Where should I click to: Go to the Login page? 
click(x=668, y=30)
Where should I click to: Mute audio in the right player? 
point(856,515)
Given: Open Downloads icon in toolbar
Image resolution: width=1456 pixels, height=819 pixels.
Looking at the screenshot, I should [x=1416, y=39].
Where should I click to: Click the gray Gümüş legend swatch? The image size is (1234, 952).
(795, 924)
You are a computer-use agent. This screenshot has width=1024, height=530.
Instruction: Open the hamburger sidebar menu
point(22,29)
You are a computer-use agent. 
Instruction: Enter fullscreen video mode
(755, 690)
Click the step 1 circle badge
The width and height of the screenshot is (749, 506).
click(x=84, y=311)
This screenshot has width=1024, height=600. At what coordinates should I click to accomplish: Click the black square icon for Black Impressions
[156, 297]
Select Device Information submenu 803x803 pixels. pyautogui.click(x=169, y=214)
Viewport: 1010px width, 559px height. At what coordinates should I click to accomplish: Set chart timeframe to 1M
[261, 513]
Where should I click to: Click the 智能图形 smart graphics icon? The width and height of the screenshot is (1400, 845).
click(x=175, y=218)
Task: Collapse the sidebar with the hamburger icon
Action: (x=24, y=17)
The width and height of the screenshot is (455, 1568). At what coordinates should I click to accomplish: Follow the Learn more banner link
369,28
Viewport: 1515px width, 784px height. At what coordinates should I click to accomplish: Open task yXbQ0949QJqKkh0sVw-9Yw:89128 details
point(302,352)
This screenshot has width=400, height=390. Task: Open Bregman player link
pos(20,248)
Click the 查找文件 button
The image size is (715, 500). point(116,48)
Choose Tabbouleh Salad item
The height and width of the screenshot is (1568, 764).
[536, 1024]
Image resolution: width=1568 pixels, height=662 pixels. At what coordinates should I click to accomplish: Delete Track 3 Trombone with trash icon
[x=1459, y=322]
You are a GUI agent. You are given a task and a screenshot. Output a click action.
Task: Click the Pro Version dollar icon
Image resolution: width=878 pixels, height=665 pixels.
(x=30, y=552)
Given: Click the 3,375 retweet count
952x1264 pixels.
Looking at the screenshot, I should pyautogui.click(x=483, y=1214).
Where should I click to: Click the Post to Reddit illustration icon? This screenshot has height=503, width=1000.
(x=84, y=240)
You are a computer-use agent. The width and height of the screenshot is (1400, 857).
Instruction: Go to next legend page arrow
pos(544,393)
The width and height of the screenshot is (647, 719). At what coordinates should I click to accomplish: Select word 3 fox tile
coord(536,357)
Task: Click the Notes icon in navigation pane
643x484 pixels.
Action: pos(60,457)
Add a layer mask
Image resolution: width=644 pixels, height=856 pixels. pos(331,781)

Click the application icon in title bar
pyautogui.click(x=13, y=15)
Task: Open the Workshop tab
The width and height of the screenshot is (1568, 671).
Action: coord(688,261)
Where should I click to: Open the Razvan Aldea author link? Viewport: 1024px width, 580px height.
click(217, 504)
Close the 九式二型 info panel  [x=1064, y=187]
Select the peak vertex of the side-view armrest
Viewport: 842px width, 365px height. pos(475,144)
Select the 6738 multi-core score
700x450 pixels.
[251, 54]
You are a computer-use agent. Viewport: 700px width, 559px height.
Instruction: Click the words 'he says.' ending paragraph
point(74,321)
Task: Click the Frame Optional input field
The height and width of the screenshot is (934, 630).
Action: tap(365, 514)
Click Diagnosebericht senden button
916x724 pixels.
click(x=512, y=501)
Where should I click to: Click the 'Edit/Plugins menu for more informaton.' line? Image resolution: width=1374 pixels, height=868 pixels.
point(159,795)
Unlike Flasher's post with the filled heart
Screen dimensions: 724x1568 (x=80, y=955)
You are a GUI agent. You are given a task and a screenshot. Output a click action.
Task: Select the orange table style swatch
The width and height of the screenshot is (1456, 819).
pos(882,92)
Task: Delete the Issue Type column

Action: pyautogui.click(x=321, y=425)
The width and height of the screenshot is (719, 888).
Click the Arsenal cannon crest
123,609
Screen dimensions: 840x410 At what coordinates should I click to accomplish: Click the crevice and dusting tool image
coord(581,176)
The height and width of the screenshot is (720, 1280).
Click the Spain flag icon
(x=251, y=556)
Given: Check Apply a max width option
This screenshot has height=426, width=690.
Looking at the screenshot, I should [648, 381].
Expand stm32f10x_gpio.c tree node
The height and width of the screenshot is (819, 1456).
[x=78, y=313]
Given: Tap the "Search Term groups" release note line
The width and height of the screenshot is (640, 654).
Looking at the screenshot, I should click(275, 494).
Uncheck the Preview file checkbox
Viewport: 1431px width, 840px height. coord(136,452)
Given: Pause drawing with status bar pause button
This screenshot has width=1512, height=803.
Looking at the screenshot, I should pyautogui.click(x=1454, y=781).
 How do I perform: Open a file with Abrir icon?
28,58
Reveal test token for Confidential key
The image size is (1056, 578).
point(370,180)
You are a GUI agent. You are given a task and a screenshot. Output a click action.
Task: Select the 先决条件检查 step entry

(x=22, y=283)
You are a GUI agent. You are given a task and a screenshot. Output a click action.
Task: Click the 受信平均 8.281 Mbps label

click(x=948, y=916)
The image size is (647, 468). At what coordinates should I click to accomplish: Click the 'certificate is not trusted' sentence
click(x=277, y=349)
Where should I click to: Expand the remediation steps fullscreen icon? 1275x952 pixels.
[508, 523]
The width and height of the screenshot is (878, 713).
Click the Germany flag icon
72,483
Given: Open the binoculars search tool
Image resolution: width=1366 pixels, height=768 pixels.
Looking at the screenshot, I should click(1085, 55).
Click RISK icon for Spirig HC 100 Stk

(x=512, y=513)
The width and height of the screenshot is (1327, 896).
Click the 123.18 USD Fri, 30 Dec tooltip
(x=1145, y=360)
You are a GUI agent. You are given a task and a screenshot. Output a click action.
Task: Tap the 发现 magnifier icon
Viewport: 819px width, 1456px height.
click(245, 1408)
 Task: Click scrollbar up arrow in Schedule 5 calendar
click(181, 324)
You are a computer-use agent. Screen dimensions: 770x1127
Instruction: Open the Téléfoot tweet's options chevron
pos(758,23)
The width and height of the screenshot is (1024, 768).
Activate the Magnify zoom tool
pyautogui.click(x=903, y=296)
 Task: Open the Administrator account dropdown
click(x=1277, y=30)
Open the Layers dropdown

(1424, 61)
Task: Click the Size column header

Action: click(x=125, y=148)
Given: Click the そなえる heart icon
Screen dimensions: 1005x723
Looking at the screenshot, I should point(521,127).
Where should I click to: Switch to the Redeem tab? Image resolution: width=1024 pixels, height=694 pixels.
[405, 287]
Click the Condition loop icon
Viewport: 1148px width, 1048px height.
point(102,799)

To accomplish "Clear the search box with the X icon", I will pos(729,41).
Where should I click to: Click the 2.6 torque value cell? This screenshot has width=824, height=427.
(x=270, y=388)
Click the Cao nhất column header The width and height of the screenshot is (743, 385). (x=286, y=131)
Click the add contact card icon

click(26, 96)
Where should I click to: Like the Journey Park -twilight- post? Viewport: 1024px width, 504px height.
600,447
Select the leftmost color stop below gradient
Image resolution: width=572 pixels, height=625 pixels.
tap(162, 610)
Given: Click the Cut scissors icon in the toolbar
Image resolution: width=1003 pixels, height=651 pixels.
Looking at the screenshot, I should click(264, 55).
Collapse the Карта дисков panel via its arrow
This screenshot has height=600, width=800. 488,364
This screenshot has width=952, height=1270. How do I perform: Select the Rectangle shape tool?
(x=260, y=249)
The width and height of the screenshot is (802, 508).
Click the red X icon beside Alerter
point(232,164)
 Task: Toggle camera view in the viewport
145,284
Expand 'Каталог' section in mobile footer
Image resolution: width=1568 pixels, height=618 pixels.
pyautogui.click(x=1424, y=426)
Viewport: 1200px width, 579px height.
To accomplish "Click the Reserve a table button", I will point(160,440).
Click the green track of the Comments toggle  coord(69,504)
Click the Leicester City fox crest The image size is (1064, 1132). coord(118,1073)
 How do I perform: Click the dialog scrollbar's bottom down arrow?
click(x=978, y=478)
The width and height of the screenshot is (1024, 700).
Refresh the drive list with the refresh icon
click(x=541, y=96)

TO DO ->
Copy the listing lines from the one that contains "Task: Click the Notes icon in navigation pane" through the one that contains "pyautogui.click(x=13, y=15)", inclusive.

RESULT FOR THIS EXERCISE ->
Task: Click the Notes icon in navigation pane
643x484 pixels.
Action: pos(60,457)
Add a layer mask
Image resolution: width=644 pixels, height=856 pixels. pos(331,781)

Click the application icon in title bar
pyautogui.click(x=13, y=15)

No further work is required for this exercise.